I define the class as follows:
class AbnormalSim2(Cust_Id:String,Trx_Dt:String,Cur_Bns_Bal:String){
@BeanProperty var Cust_Id1:String = _
@BeanProperty var Trx_Dt1:String = _
@BeanProperty var Cur_Bns_Bal1:BigDecimal = _
}
then,
import spark.implicits._
implicit val mapEncode1r = org.apache.spark.sql.Encoders.kryo[AbnormalSim2]

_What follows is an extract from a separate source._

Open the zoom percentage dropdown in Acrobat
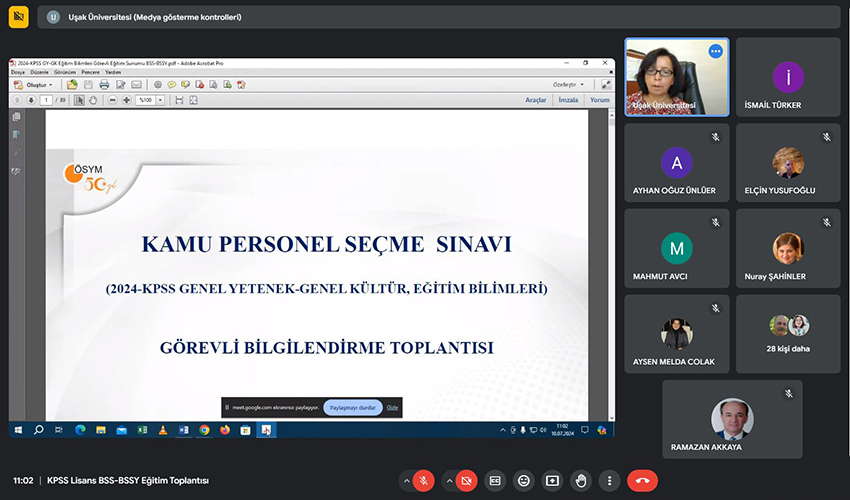Image resolution: width=850 pixels, height=500 pixels. click(148, 100)
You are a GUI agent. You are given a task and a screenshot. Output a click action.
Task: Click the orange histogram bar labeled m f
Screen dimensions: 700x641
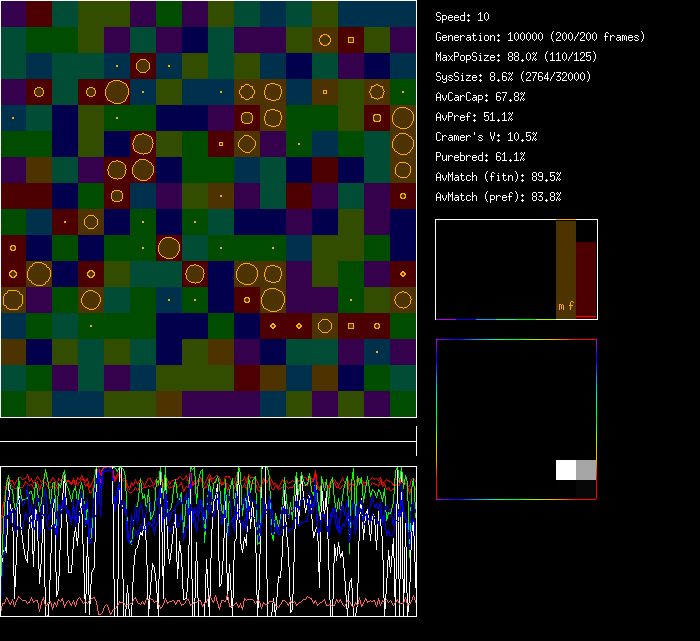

abnormal.select("Cust_Id","Trx_Dt","Cur_Bns_Bal").as[AbnormalSim2].show
there is an error
org.apache.spark.sql.AnalysisException: Try to map struct to Tuple1, but failed as the number of fields does not line up.
then I define the class as follows:
case class AbnormalSim(){
@BeanProperty var Cust_Id:String = _
@BeanProperty var Trx_Dt:String = _
@BeanProperty var Cur_Bns_Bal:BigDecimal = _
}
import spark.implicits._
abnormal.select("Cust_Id","Trx_Dt","Cur_Bns_Bal").as[AbnormalSim].show
it is successful
my problem is that the T must be "case class" when we convert dataframe to dataset by using .as[T],Must T be "case class"?